Chitosan-Coated Lipid-Core Nanocapsules Functionalized with Gold-III and Bevacizumab Induced In Vitro Cytotoxicity against C6 Cell Line and In Vivo Potent Antiangiogenic Activity.

Abstract

Bevacizumab (BCZ) is a recombinant monoclonal antibody that inhibits the biological activity of the vascular endothelial growth factor, which has an important role in angiogenesis for tumoral growth and progression. In this way, our objective was to develop chitosan-coated lipid-core nanocapsules functionalized with BCZ by an organometallic complex using gold-III. The formulation was produced and characterized in relation to physicochemical characteristics.
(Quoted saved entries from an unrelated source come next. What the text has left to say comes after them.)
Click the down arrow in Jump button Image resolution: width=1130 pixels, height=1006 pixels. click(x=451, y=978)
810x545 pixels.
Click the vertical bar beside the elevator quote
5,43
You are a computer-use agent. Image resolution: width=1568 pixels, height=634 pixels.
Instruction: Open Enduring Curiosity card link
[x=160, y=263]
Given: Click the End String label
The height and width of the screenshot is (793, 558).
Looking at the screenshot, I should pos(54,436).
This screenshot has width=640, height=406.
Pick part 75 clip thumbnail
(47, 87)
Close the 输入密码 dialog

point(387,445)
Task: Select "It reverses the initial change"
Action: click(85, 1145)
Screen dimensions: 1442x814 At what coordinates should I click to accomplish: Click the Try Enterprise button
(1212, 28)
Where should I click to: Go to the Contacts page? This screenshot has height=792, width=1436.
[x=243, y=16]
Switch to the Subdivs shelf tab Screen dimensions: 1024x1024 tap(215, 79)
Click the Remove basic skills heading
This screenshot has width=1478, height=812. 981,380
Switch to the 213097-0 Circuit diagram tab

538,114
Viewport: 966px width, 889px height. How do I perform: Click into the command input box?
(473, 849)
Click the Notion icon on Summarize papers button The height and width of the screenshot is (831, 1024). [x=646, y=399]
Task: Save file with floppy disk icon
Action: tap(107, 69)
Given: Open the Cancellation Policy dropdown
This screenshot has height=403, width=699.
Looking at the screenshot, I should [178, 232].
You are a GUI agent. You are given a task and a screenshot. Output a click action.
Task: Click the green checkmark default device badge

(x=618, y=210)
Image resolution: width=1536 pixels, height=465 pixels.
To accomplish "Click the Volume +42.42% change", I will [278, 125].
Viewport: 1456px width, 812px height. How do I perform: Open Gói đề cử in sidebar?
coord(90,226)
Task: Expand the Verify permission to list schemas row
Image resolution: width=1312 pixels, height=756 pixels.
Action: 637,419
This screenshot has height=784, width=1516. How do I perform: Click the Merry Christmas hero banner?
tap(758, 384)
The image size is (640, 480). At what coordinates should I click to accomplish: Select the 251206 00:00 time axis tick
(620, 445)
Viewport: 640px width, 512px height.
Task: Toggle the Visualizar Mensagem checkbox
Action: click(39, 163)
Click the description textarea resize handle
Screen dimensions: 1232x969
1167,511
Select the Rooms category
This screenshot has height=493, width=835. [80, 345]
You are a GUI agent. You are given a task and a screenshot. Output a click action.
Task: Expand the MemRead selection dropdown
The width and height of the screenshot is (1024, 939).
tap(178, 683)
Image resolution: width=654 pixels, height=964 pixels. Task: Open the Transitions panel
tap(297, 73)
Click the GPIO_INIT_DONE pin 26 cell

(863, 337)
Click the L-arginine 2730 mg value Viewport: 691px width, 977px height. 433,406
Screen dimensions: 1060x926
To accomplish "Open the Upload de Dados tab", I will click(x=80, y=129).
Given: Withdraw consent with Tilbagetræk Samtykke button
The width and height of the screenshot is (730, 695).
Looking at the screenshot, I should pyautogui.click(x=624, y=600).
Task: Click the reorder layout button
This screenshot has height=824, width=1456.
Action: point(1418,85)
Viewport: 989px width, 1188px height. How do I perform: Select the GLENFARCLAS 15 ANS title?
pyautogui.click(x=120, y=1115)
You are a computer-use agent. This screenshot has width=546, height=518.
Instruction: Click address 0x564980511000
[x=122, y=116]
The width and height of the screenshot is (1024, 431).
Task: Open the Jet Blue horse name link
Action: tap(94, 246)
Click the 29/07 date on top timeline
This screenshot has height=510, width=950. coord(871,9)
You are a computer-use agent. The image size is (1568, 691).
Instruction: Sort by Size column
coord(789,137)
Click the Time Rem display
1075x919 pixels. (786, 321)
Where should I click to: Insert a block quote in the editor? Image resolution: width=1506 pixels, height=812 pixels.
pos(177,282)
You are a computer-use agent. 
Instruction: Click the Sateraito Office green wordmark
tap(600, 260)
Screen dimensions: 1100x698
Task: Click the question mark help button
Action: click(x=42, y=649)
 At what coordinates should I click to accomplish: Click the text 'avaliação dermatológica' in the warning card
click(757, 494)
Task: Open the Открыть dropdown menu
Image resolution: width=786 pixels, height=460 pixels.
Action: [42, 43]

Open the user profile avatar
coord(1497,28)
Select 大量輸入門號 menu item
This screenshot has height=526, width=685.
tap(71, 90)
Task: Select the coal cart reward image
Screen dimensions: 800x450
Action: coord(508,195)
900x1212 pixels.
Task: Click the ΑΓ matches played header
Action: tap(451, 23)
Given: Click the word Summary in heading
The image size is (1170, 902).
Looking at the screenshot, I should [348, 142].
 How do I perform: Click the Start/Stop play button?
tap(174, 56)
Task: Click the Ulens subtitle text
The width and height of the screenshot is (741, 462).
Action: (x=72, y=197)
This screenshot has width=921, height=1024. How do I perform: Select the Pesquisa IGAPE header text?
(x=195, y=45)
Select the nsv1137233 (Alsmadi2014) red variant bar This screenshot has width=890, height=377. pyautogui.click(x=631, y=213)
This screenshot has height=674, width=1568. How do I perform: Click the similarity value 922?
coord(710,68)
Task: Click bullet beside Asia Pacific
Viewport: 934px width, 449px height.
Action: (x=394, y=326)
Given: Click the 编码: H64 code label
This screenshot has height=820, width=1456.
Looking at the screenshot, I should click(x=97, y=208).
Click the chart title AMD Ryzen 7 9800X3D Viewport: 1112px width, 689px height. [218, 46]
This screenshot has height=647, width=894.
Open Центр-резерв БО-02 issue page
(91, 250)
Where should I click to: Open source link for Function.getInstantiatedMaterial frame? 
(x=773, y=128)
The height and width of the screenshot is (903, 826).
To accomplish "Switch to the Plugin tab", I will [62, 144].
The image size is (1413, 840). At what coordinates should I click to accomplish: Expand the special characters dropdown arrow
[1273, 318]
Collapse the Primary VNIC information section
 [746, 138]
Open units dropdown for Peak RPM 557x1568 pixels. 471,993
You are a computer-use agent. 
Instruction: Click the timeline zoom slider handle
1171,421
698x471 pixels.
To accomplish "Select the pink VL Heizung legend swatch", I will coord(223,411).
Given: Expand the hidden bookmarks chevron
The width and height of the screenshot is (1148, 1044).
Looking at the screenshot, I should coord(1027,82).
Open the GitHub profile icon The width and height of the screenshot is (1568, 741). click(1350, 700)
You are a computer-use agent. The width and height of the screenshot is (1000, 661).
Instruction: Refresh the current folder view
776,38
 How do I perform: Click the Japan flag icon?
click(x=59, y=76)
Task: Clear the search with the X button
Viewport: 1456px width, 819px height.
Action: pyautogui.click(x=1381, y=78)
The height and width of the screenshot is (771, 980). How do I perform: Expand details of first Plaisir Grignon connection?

Furthermore, the antitumoral and antiangiogenic activities were evaluated against C6 glioma cell line and chicken embryo chorioallantoic membrane (CAM), respectively. Final formulation showed nanometric size, narrow polydispersity, positive zeta potential and gold clusters size lower than 2nm. BCZ in aqueous solution (0.01-0.10μmolL-1) did not show cytotoxic activity in vitro against C6 glioma cell line; although, MLNC-Au-BCZ showed cytotoxicity with a median inhibition concentration of 30nmolL-1 of BCZ. Moreover, MLNC-Au-BCZ demonstrated cellular internalization dependent on incubation time and BCZ concentration. BCZ solution did not induce significant apoptosis as compared to MLNC-Au-BCZ within 24h of treatment. CAM assay evidenced potent antiangiogenic activity for MLNC-Au-BCZ, representing a decrease of 5.6 times in BCZ dose comparing to BCZ solution. MLNC-Au-BCZ is a promising product for the treatment of solid tumors.